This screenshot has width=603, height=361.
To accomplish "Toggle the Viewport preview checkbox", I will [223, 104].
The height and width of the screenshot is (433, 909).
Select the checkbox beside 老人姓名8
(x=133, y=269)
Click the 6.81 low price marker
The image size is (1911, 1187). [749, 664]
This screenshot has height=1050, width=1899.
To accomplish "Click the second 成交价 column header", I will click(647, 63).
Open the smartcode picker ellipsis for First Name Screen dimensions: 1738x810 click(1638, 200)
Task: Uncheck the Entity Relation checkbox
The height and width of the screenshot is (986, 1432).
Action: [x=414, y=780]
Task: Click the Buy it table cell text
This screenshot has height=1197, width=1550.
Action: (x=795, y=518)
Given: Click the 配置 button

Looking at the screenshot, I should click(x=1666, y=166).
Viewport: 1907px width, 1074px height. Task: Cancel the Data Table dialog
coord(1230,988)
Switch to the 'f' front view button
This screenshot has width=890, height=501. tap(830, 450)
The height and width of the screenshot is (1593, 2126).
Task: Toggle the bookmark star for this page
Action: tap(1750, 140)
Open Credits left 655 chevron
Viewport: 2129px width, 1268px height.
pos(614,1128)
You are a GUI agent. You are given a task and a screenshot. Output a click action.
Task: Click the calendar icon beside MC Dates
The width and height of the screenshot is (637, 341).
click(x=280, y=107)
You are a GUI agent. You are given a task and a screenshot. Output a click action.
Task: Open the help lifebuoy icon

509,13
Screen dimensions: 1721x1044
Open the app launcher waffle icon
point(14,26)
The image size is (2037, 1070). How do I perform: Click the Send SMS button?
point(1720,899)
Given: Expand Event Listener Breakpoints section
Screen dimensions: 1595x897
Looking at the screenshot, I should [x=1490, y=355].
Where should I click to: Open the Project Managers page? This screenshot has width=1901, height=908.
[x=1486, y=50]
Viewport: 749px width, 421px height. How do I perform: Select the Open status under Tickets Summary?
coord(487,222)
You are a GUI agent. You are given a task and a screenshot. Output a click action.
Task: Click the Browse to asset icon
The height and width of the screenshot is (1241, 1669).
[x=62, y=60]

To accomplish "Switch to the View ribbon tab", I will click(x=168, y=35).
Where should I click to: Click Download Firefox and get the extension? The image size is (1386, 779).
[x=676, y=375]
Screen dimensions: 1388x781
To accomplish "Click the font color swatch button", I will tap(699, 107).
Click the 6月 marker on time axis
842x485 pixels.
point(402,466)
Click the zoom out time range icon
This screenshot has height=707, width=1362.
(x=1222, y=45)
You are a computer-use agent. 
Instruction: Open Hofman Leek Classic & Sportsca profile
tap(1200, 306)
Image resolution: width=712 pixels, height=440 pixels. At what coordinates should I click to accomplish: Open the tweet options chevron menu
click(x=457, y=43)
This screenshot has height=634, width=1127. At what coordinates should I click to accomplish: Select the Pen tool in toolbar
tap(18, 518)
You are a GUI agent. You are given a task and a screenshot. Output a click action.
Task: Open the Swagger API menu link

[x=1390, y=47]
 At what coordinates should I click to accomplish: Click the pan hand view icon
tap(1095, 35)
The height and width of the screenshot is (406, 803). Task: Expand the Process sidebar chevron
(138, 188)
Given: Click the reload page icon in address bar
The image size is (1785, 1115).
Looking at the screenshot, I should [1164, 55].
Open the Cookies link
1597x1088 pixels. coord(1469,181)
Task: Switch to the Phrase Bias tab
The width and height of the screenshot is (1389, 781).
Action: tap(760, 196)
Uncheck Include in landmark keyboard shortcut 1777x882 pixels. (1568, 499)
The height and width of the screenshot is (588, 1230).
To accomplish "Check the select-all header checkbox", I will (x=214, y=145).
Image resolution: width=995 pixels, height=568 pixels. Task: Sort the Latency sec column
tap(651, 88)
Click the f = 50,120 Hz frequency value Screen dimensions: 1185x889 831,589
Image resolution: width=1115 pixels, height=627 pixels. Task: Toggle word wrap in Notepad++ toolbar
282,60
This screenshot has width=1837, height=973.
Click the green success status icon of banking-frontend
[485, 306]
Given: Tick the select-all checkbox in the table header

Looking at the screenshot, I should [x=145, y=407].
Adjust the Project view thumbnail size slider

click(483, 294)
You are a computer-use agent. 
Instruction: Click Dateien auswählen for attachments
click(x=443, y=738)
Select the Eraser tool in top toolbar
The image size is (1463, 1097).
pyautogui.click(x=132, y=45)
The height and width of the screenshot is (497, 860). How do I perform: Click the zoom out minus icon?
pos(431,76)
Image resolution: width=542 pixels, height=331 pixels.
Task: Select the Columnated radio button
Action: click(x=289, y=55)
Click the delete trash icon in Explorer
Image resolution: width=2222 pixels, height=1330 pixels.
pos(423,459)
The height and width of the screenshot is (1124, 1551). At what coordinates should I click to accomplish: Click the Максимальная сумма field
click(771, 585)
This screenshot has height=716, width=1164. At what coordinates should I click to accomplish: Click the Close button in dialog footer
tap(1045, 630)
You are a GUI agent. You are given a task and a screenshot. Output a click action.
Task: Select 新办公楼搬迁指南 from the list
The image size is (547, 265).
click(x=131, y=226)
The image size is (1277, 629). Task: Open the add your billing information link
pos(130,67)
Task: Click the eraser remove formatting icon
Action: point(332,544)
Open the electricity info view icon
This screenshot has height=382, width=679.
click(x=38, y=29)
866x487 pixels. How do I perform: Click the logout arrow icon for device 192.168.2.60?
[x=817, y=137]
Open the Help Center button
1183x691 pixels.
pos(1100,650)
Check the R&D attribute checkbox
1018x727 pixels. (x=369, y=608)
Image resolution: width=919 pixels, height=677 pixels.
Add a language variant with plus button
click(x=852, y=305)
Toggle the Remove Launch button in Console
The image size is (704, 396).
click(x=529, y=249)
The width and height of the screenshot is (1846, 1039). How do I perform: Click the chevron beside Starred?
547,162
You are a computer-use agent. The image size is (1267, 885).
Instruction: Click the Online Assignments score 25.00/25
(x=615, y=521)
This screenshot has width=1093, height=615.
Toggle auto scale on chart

### REQUIREMENT
Give an exact copy of the lines above, from the top of the records to the line that contains "Task: Click the Buy it table cell text", taking in both ends.

### SOLUTION FOR THIS EXERCISE
This screenshot has width=603, height=361.
To accomplish "Toggle the Viewport preview checkbox", I will [223, 104].
The height and width of the screenshot is (433, 909).
Select the checkbox beside 老人姓名8
(x=133, y=269)
Click the 6.81 low price marker
The image size is (1911, 1187). [749, 664]
This screenshot has height=1050, width=1899.
To accomplish "Click the second 成交价 column header", I will click(647, 63).
Open the smartcode picker ellipsis for First Name Screen dimensions: 1738x810 click(1638, 200)
Task: Uncheck the Entity Relation checkbox
The height and width of the screenshot is (986, 1432).
Action: [x=414, y=780]
Task: Click the Buy it table cell text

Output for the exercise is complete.